Papst Franziskus ist für Mayrhofer ein wichtiger Impulsgeber für den Umgang mit Armut - "besonders wenn er sagt, der Rand der Gesellschaft muss die Mitte der Kirche sein": Ordensfrauen seien bestrebt danach, "bewusst auf die Ränder schauen und sich mit der ganzen Existenz dahin zu begeben statt in der gesättigten Mitte zu bleiben". Aus dieser Position könnten ähnliche gesellschaftliche Veränderungen angestoßen werden, wie dies im 19. Jahrhundert Karolina Gerhardinger (1797-1879) gelungen sei. Die Gründerin von Mayerhofers Ordensgemeinschaft widmete sich der Erziehung armer Mädchen, denen der Zugang zur Bildung völlig verwehrt war.
Orden auch ungewollt arm
Durch ihren derzeitigen Mitgliederschwund seien heute Orden in Europa - ungewollt - auch auf ganz neue Weise auf ihr Armutsgelübde zurückverwiesen, bemerkte Mayrhofer. "Wir müssen den sichtbaren Reichtum der großen Schulen, Spitäler und sonstiger Einrichtungen loslassen, das operative Management anderen übergeben und zumindest versuchen, das was uns antreibt, als zündende Idee weiterzugeben, damit das Feuer nicht erlischt."Auch von Formen des Gemeinschaftslebens müsse man sich verabschieden. Das bei etlichen Menschen verinnerlichte Bild von den "reichen Klöstern" bezeichnete Sr. Mayrhofer als "meist sehr verkürzte Außenwahrnehmung" der alten Männerstifte. In der Realität sei der Auftrag, den über Jahrhunderte aufgebauten Kulturschatz für die Gesellschaft zu erhalten, für Ordensgemeinschaften oft eine "Last".

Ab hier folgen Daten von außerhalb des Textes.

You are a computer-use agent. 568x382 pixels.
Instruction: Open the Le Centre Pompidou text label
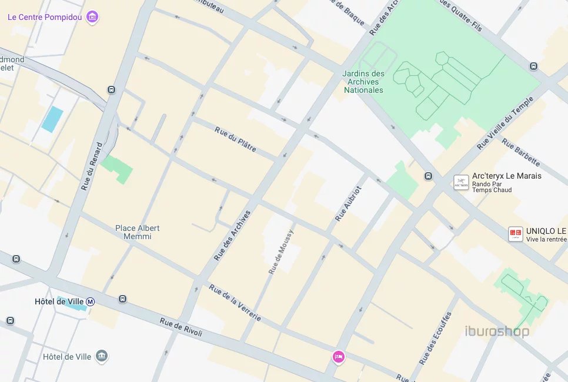[45, 17]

Besonders von Armut betroffen seien zudem ältere Mitschwestern, die über keine eigene Pension verfügen. Aufgrund von Gestellungsverträgen waren bzw. sind Ordensfrauen in diözesanem Dienst oft nicht als Einzelperson, sondern als Kongregation angestellt und versichert. Das werde mit dem ausbleibenden Nachwuchs nun zum Problem. Doch auch viele kontemplative Frauenorden - mit teils jungen Mitgliedern - sind in Finanznöten: "Früher war es für Katholiken klar, dass man einen Karmel oder ein Anbetungskloster unterstützt, da hier Frauen für alle beten, aber keine Absicherung haben. Das weiß man heute nicht mehr." Das Durchkommen gelinge hier oft nur durch Solidarität zwischen den Orden.
Lebensstil als politische Botschaft
Der Aufruf zur Armut gelte für Orden heute auf neue Weise, zeigte Mayrhofer anhand der Regel ihrer eigenen Kongregation auf: "Evangelische Armut" werde bei den Schulschwestern als Ausdruck des "Reichtums der Erfahrung der Liebe Gottes" definiert. Man verlasse sich also auf Gott, und auch auf die Gemeinschaft, "dass ich das bekomme, was ich brauche, mich dabei als Verwalterin des mir Anvertrauten - auch der Schöpfung - sehe und dafür eintrete." Zum Armutsgelübde gehöre schließlich auch, "bei den Stimmlosen, Leidenden und Verlassenen zu sein, als eine, die selbst um Christi Willen alles verlassen hat und dafür auch zu Mangel, Verachtung und Unterdrückung bis hin zum Tod bereit ist." Hier sei auch die heute vielerorts wieder präsente Christenverfolgung angesprochen.